The National Anti-Corruption Commission remains on track after Labor stared down a last-minute threat from The Greens that could have derailed the laws that will establish the integrity watchdog.
The Coalition and The Greens are attempting to amend the legislation so that federal parliament has the final say over the appointment of the anti-corruption commissioner rather than the government of the day.
Labor needs the support of the Coalition or The Greens and one crossbench senator to pass legislation in the upper house, where a final vote on the NACC Bill could occur as early as Tuesday night.
Greens senator David Shoebridge and Indi MP Helen Haines spoke to reporters at Parliament House. Picture: NCA NewsWire / Gary Ramage
The Greens will co-sponsor an amendment with independent senator David Pocock that would require a simple majority of the NACC oversight committee to approve the appointment of the commissioner and inspector.
The commissioner will be the top official in charge of running the NACC, while the inspector will be an independent official tasked with overseeing any corruption issues within the NACC itself.
Under Labor’s Bill, the government’s proposed NACC commissioner and inspector must be endorsed by the NACC oversight committee, made up of six government, four opposition and two crossbench MPs and senators.
The committee’s chair, which would be a government member, would receive a casting vote, effectively giving the government the power to veto commissioner appointments.
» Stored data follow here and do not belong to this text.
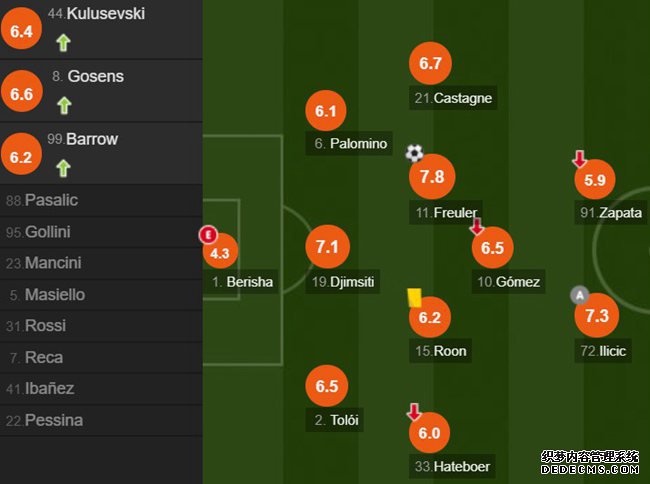
Task: Click the goal ball icon above Freuler
Action: 414,153
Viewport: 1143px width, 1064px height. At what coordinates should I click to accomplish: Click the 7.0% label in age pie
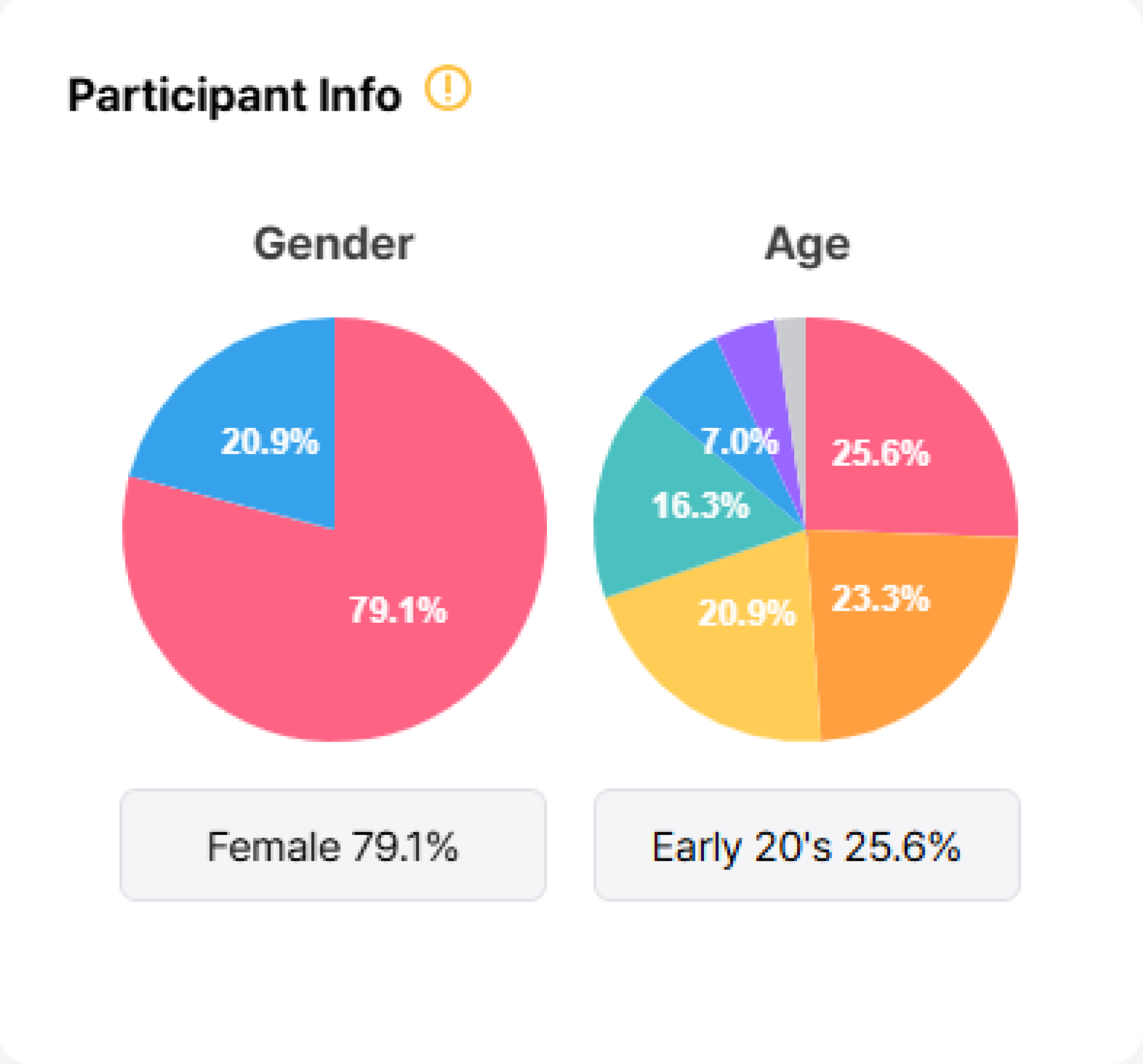tap(739, 441)
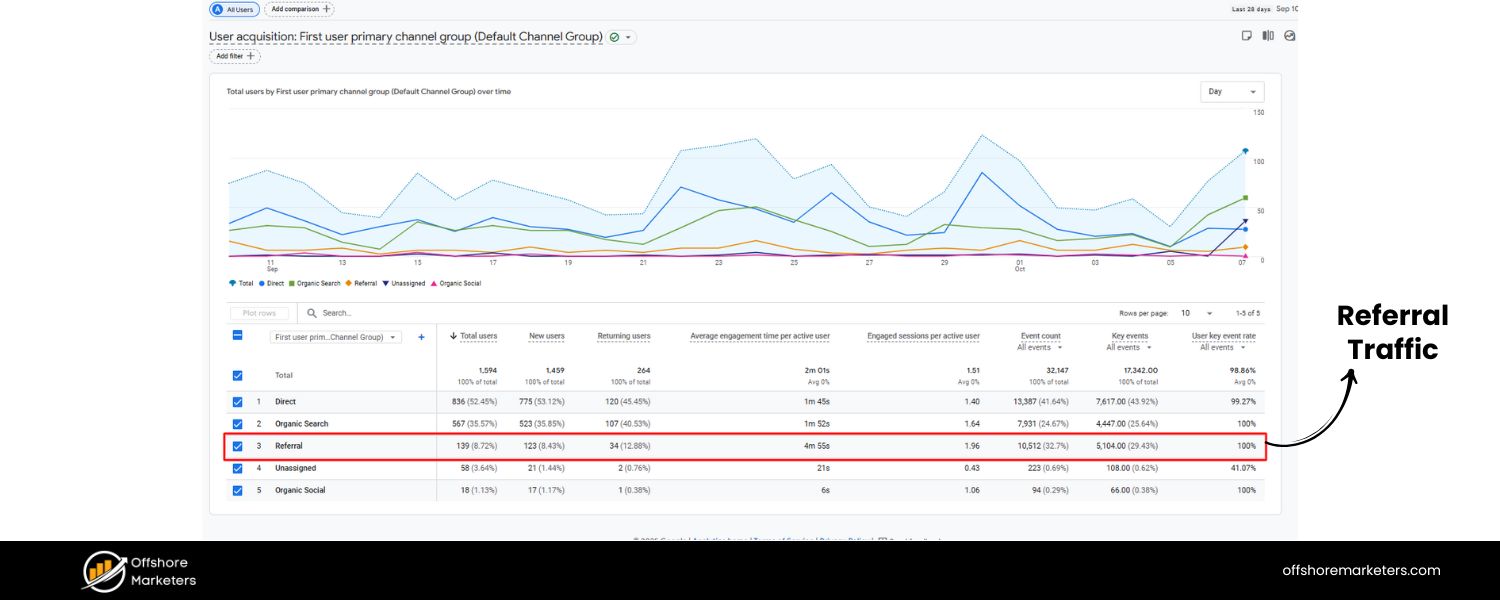Uncheck the Referral row checkbox
This screenshot has width=1500, height=600.
click(x=238, y=445)
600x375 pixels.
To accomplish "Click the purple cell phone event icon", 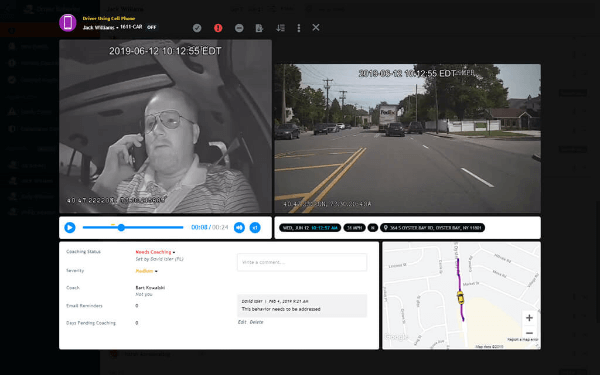I will click(68, 23).
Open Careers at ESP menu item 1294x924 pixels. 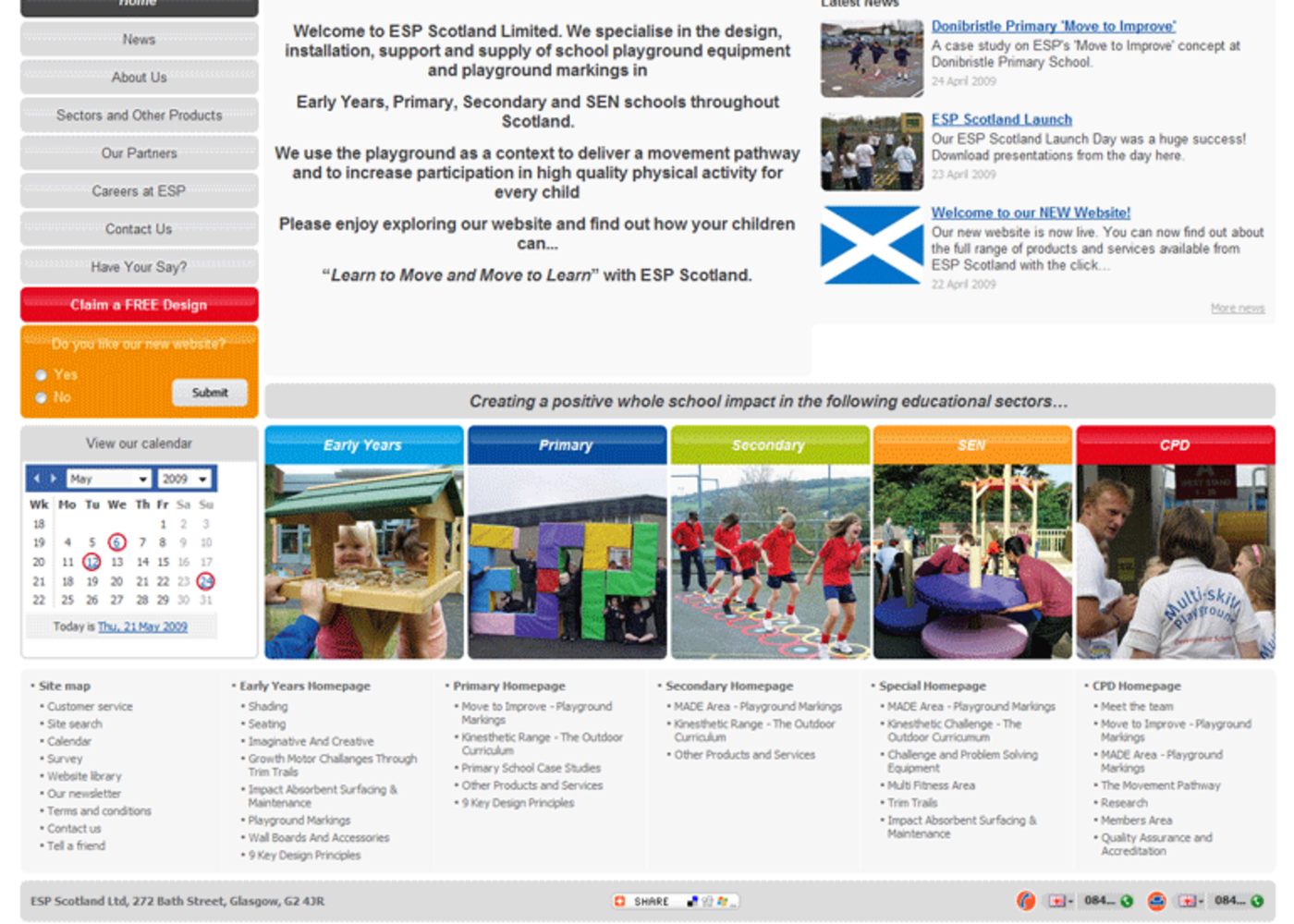[139, 191]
The amendment to be moved in the Senate on Tuesday afternoon by The Greens and Senator Pocock would require one non-government vote on the committee to make the appointments.
Prime Minister Anthony Albanese promised the laws to set up the NACC would be passed by the end of the year. Picture: NCA NewsWire/Gary Ramage
Greens justice spokesman David Shoebridge said the tweak was needed to prevent any “noxious” future governments from making political appointments that could undermine the NACC’s work.
“It removes the absolute power from the government of the day for this critical appointment, but it also removes a veto from the opposition,” Senator Shoebridge told reporters on Tuesday.
But Senator Shoebridge acknowledged that Labor wouldn’t support the amendment.
He said The Greens were still committed to passing the legislation by the end of the week, apparently backing down from an earlier threat to join forces with the Coalition.
Senator Shoebridge said that unless Labor agreed that the committee chair could not be a member of government, The Greens would support a Coalition amendment requiring bipartisan support to appoint the national anti-corruption commissioner and inspector.
The Coalition’s amendment would require three-quarters of the members of the NACC oversight committee to support the Attorney-General’s pick for commissioner.
A spokesman for Attorney-General Mark Dreyfus said the government had not changed its position that the legislation should pass the Senate in the same form as it passed the House of Representatives.